Recent research has brought us closer to understanding how the building blocks responsible for the origin of life on the planet appeared on Earth, and everyone here is reading this article right now. In conclusion? Scientists recently discovered that zinc found in meteorites and other “unmolten” asteroids, also known as planetesimals, holds the key to solving this mystery.

Volatile substances such as zinc bind

Volatile substances are substances that easily turn into gases at relatively low temperatures. Think of things like water, carbon dioxide, methane and ammonia. In planetary science, we often talk about volatile elements or low-boiling point compounds that play key roles in creating the atmosphere and oceans.

As planets form, they tend to trap these volatiles in rock or ice. Over time, heat and geological activity can release them, causing events such as volcanic eruptions and even contributing to the formation of the atmosphere.

The study of volatiles is extremely important for understanding planetary systems, including our own Earth. These substances can affect everything from climate to surface chemistry and are critical to the potential for life. That’s why when scientists look for signs of life on other planets, they also look for volatile substances; these are often associated with biological processes.

Bricks of life and zinc

Determining the origin of these volatile elements on Earth is no easy task. Yet our scientists are not afraid of a good secret. They found that the special composition of zinc unique to meteorites could help identify sources of volatile substances on Earth. Scientists investigating the complexity of our solar system have discovered that zinc on Earth has its own intriguing origin story.

“One of the most fundamental questions about the origin of life is where the materials needed for life to develop come from,” said Dr Rhyssa Martins from Cambridge’s Department of Earth Sciences.

“If we can understand how these materials got to Earth, it could give us clues about how life arose here and how it might have arisen elsewhere.”
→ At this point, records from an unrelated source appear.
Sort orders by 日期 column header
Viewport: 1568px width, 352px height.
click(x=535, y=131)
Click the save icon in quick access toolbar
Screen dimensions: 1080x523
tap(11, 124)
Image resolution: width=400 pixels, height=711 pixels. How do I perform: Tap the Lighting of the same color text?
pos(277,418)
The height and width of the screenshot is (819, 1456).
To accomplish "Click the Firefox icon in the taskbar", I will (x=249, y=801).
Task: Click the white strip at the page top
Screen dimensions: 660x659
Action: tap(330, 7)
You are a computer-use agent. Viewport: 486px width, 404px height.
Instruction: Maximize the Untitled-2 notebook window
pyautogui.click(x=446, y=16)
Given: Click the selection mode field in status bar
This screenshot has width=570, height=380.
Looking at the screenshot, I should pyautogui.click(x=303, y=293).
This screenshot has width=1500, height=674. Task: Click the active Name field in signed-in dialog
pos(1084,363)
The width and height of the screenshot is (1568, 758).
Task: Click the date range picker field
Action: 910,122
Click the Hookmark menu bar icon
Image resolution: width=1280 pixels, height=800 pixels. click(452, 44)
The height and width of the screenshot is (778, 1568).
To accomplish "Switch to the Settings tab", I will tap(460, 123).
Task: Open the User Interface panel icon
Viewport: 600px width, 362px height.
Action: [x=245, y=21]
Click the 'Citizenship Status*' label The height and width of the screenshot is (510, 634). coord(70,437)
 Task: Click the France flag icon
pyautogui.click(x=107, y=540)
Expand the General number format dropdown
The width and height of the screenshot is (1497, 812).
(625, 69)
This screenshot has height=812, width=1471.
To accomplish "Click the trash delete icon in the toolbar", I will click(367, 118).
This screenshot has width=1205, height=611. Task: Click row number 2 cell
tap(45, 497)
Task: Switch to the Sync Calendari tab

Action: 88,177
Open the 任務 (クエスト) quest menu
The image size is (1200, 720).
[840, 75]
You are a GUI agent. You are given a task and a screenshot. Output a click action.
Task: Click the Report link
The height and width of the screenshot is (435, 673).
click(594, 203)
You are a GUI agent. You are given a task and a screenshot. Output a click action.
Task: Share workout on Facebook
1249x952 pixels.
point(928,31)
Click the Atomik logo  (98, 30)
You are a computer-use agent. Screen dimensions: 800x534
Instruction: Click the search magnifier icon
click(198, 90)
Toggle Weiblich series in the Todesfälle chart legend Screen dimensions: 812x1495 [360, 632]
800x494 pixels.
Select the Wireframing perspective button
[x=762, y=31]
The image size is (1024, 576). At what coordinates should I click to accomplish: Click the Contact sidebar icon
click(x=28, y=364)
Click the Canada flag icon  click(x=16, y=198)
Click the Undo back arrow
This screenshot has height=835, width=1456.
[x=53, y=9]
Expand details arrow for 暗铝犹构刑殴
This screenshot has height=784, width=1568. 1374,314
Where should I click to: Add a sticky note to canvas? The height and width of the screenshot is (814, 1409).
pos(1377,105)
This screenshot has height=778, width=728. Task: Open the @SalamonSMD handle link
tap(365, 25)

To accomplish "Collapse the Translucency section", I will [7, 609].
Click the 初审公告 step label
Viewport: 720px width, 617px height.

It turns out that the answers to questions about the origin of life lie in zinc and the tiny objects that make up our rocky planets.

Role of planets

Planetesimals, compact objects formed through a process known as accretion, are the unsung heroes in the formation of rocky planets like ours. However, they are not all the same. The first planetoids exposed to high levels of radioactivity melted away, losing their valuable volatile materials.

However, some late-blooming planetesimals formed after the peak of radioactivity survived the melting process and thus retained their volatile elements.

In a published study Science DevelopmentsDr. Martins and his colleagues investigated different forms of zinc that came to Earth from these planets. Their research involved measuring the zinc content of a large sample of meteorites taken from various planets and tracing Earth’s accumulation path, a journey spanning tens of millions of years.

Zink’s story about the origin of life

Their findings are nothing short of fascinating. The molten planetesimals appeared to produce only 10% of the zinc, even though they make up about 70% of the Earth’s total mass.

Where did the rest come from? It appears that materials that do not melt and do not lose their volatile elements are rich in zinc. These unmelted or “primitive” materials were sources of volatile substances vital to the Earth.

“We know that the distance between a planet and its star is a determining factor in creating the conditions necessary for that planet to support liquid water on its surface,” said Martins, lead author of the study.

“But our results show that there is no guarantee that planets, whatever their physical state, contain the right materials to have enough water and other volatiles.”

Results of the study

The implications of this research are far-reaching. Understanding the movement of elements like zinc over millions or even billions of years could be a critical tool in the search for life elsewhere, such as Mars or planets outside our solar system.

“The role that these different materials play in providing volatiles is something we need to keep in mind as we search for habitable planets elsewhere,” Martins emphasized.

This research brings us closer to understanding the complex interplay of elements that gave rise to life on Earth. And ultimately, this may even lead us to the discovery of life in the vast expanses of space. This important research was supported in part by both Imperial College London and the European Research Council (ERC) and United Kingdom Research and Innovation (UKRI). The research was published in the journal. Science Developments.